━━ Exercise text

A fiery map for February

This has to be one of the most dramatic items in our collection, a beautifully illustrated manuscript map of a naval engagement during the Napoleonic Wars. The French Republic had persuaded the Ottoman Empire to deny passage to the Dardanelles to the Russian navy, allowing only French warships through the straits. The Russian declaration of war to Turkey brought Britain into the conflict as a Russian ally. British naval vessels were sent into the Dardanelles on the 19th of February 1807 to force a passage into the Sea of Marmara, the action so vividly portrayed in the map.

The British Squadron under the command of Vice Admiral Sr. John Thomas Duckworth, K.B., forcing the passage of the Dardanelles, on the 19th of February 1807.  1807, MS D30:24 (12)

━━━━
━━ The data

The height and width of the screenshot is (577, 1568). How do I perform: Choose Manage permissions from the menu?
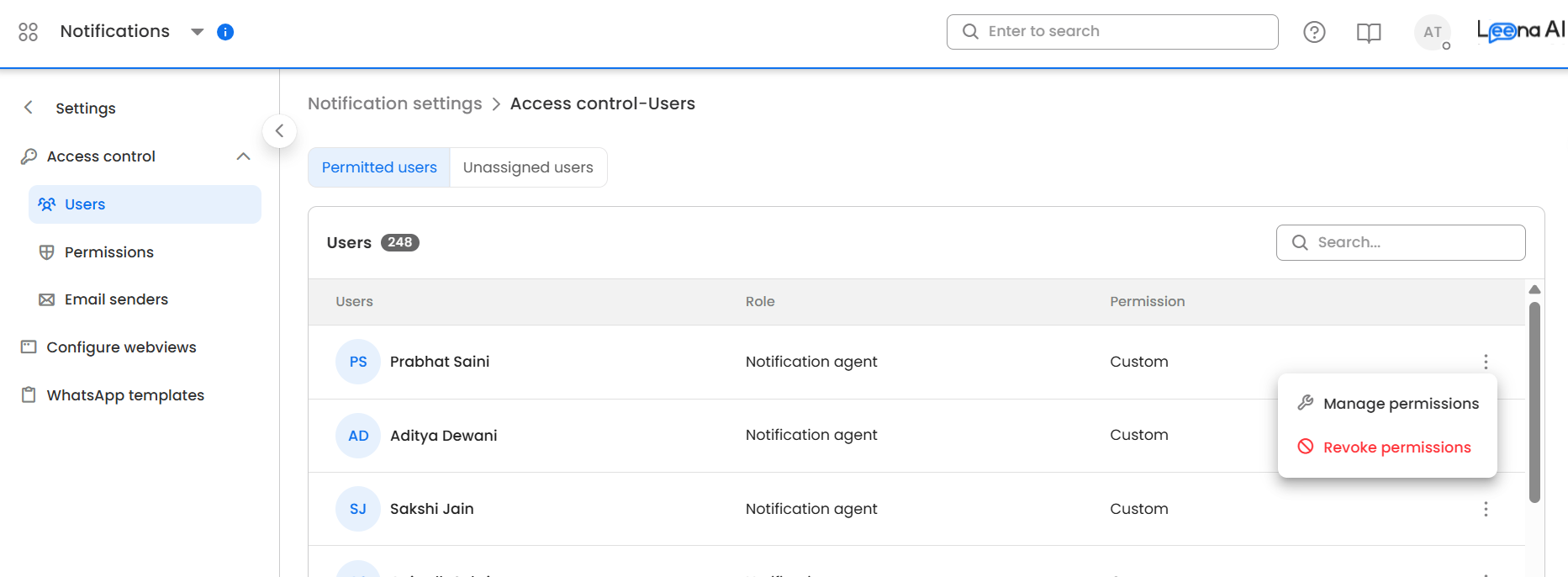click(1400, 404)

━━━━

**Required work**
1. In the text about the Dardanelles map, what date were British naval vessels sent into the Dardanelles?
2. Write a continuation of the text about the Dardanelles map, starting after its last line.

**Answers per task**
1. The 19th of February 1807.

2.
There is topographical information along the shore-line and in the lay-out of Turkish defences but the ships have a pictorial feel to them, and the angle of depiction is different for the two elements on show. There is a list of the ships of the line, both British and Turkish as well as information on the strength of defences and description of the damage caused to the Windsor Castle. A note at the bottom states that the ‘Circumference of the Marble Shot which entered the side of the Windsor Castle, and wounded her main mast, is 6 feet 11 inches, Weight Eight Hundred and Four Pounds’, which seems an incredibly large piece of shot. The damage that this type of artillery can cause to the crew isn’t mentioned but you can get an idea when you look into the life of Sir john Thomas Duckworth, K.B, Second in Command of the Mediterranean Fleet’. Born in 1748 Duckworth joined the navy at 11 and had a long and distinguished naval career. During one naval battle he was concussed when hit by the head of a sailor struck off by a cannonball.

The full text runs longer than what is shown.